Bryan T. Kelly, MD
“Specialist in sports injuries, arthroscopic and open surgical management of non-arthritic disorders around the hip.”
Hometown: Riverside, CT
Family Members: Lois (wife), Conor, Emma, Jack, Ryan (children)
Fun fact about yourself: Bachelor of Arts, Music, Applied Music in Jazz Piano
Undergraduate School and Degree:
Brown University – Bachelor of Science, Psychology; Bachelor of Arts, Music
Duke University School of Medicine – Doctor of Medicine
New York Presbyterian Hospital – Internship in General Surgery
Hospital for Special Surgery – Residency in Orthopaedic Surgery
Hospital for Special Surgery – Fellowship in Sports Medicine
University of Pittsburgh Medical Center – Fellowship in Sports Hip Injuries
Where are you currently working? Hospital for Special Surgery – Chief, Sports Medicine Service; Surgeon-in-Chief (as of July, 2019)

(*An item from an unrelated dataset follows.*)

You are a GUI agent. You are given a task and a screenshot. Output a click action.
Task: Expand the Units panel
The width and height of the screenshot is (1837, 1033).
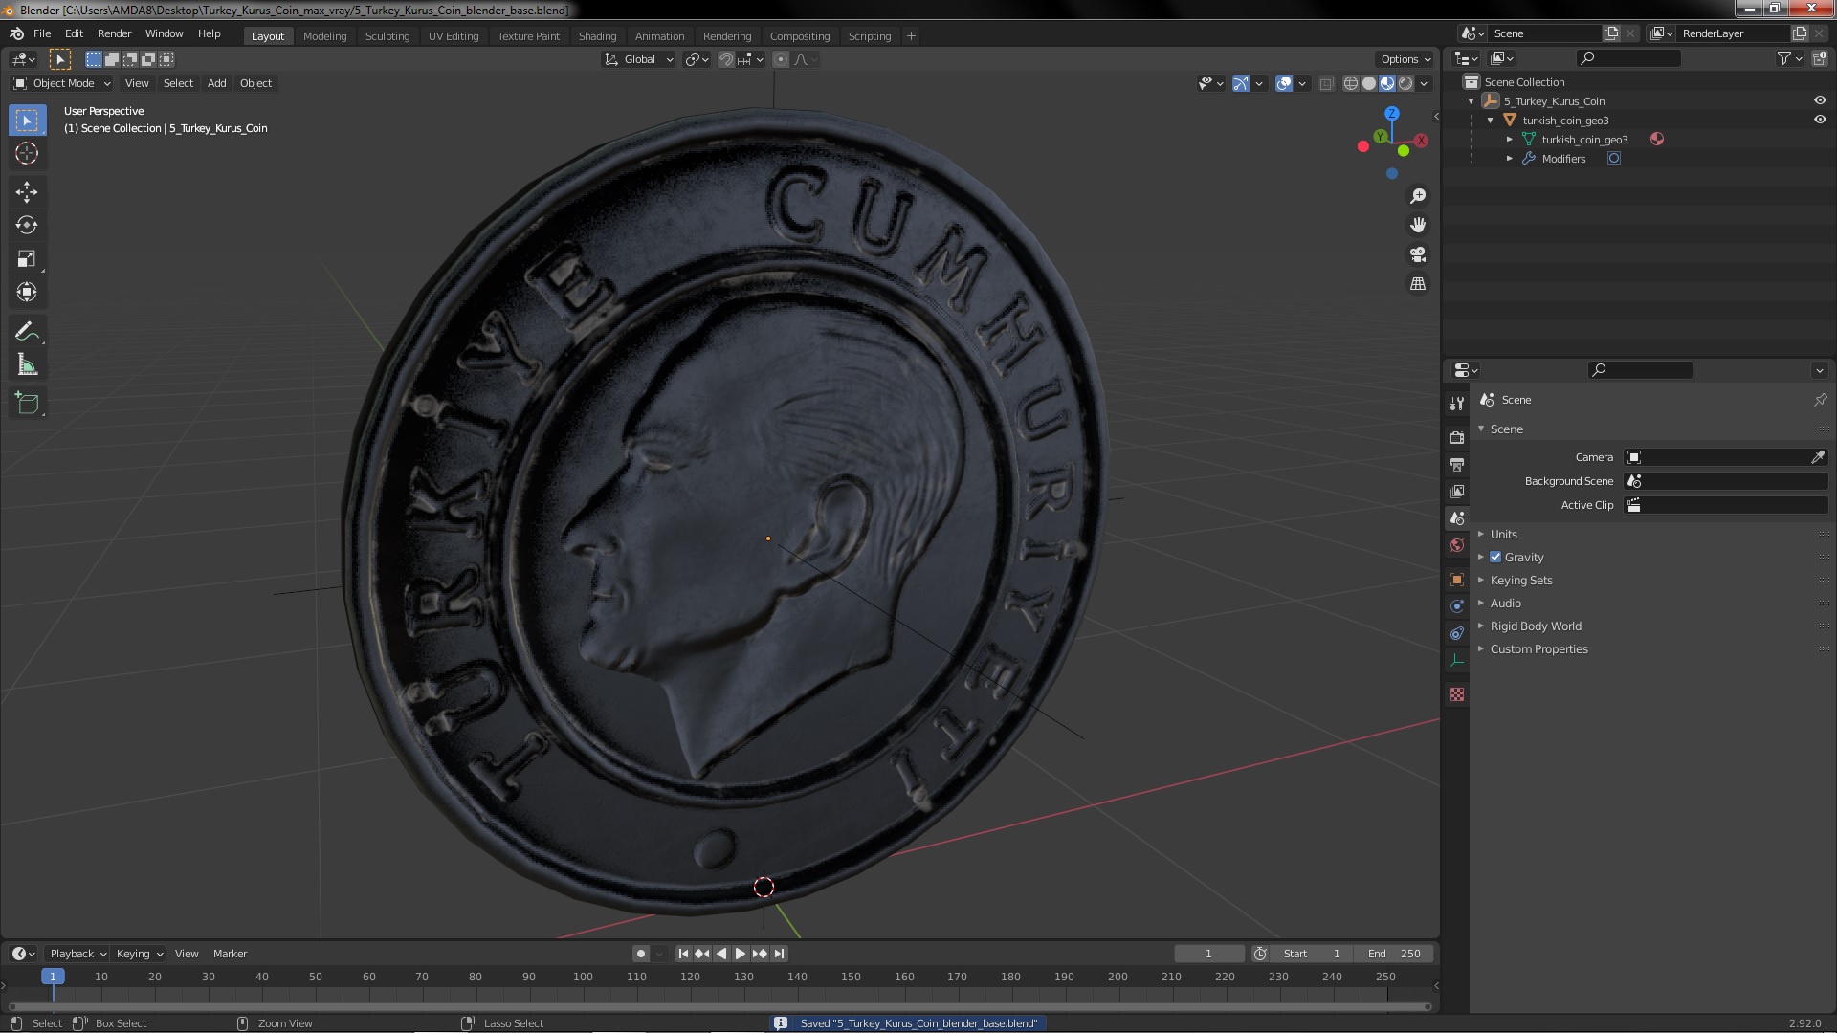1503,534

Extracurricular Activities, Community Work and Leadership Roles:
Present Head Consulting Orthopaedic Surgeon, UFC
Present Head Team Physician, New York Rangers
Present Chief of Sports Medicine & Shoulder Service
Present Co-Director for the Center for Hip Preservation
Which academic or extracurricular achievement are you most proud of during business school? Throughout business school, I was able to delicately balance my school responsibilities with a busy surgical practice in sports medicine, continued presence at national and international academic meetings in the field of orthopaedics, serving as the Head Team Physician for the New York Rangers, running the largest sports medicine department in the country, starting the Center for Professional Sports Medicine, and being a husband and father of four kids. Very challenging – but my EMBA from NYU Stern has opened my eyes to the rest of the world.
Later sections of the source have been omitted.